Muchas veces, en las mañanas de domingo, veía cuando era pequeña, en mi pueblo, a algunos vecinos subirse en sus todoterrenos vestidos enteramente de verde oscuro y con escopetas al hombro. A veces, iban acompañados por perros y por otros hombres vestidos de la misma manera. O incluso por sus hijos pequeños, niños y adolescentes, siempre hijos, nunca hijas. Yo no sabía bien cuáles eran las razones de ese atuendo ni de ese ritual que se repetía cada fin de semana, quizá por eso preguntaba, siempre andaba preguntando, y me entraba la curiosidad por saber adónde irían disfrazados así, por qué llevaban armas. Cuando lo supe, cuando supe que aquellos hombres se subían a sus coches para ir al monte y a los campos a matar animales, me sobrecogió la naturalidad con la que emprendían su tarea dominguera. Parecía algo normal que los hombres fueran a cazar, al menos a nadie le llegaba a extrañar aquello tanto como a mí. Aunque ningún hombre de mi familia lo hiciera. Por un momento, mientras veía a aquellos vecinos subirse a sus enormes coches casi siempre tan verdes como sus ropas, los imaginaba escondidos tras la maleza, con la escopeta extendida y la mira clavada en un conejillo que saltaba entre los matorrales, con el dedo apretando el gatillo y el corazón latiendo a mil por hora. La escena se me antojaba peliculera, ridícula, primitiva. 

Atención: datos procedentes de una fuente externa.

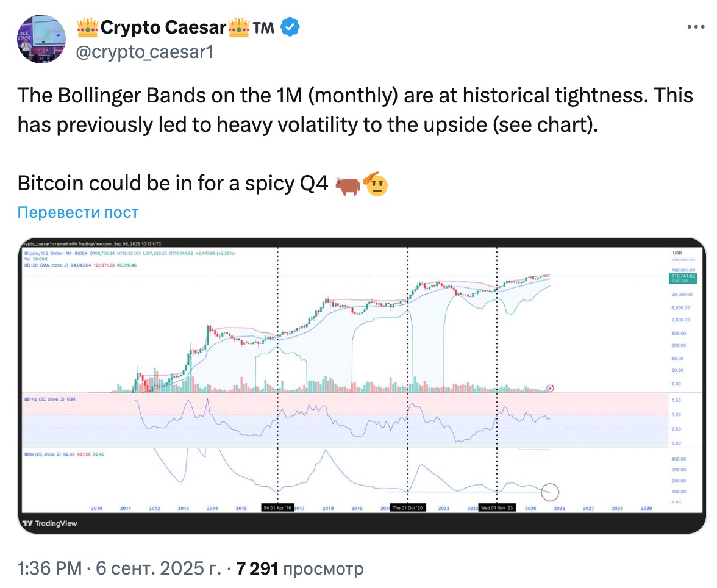Click the TradingView logo below the chart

Iba por el campo con mi abuelo y veía a ambos lados del sendero unas vallas metálicas donde podía leerse en un cartel “Coto privado de caza”. De niña, pensaba que aquellas alambradas nos protegían de los lobos, de animales salvajes capaces de comernos como el lobo que se comió a Caperucita. Me parecía absurdo que el campo fuera tan grande, que se extendieran ante mí árboles y prados y que solo pudiera verlos a través de la alambrada. Y un día me explicó mi abuelo que el campo estaba hecho cachitos, que no era de todo el mundo, que la gente rica tenía hectáreas y hectáreas de tierra y podían cazar en esas parcelas y explotar la tierra y que, entre un lado y otro del camino, nosotros solo podíamos andar por el trocito de en medio, de tierra y pedruscos y pequeñas margaritas silvestres en su linde. Cada fin de semana, puñados de hombres de todo el país se camuflan de verde, se agazapan silenciosos entre los arbustos, y pasan las horas de ocio disparando a ciervos, jabalíes, aves, a cualquier animal que se les ponga por delante. 

La caza era entonces, y es ahora, matar animales. La caza también es enseñar al hijo a sostener el arma, a apuntar, a matar. Es un conocimiento heredado de los hombres a sus hijos y de estos a los suyos. Una generación enseñando a otra a ejercer la violencia. Siempre será eso: matar por gusto, por placer, porque se puede. ¿Qué pasaría si este programa se extendiera más allá de los márgenes de Andalucía y Extremadura? ¿Si pasara a ser oferta educativa en todo el territorio promovido por un gobierno de extrema derecha? Una sociedad que da la espalda a los animales, que promueve la violencia, el uso de las armas y, en definitiva, que da alas al sufrimiento en lugar de trabajar la empatía, los cuidados y el amor —hacia las personas, los animales, las plantas, hacia lo diferente—, es una sociedad que condena su futuro y el de las generaciones que están por venir.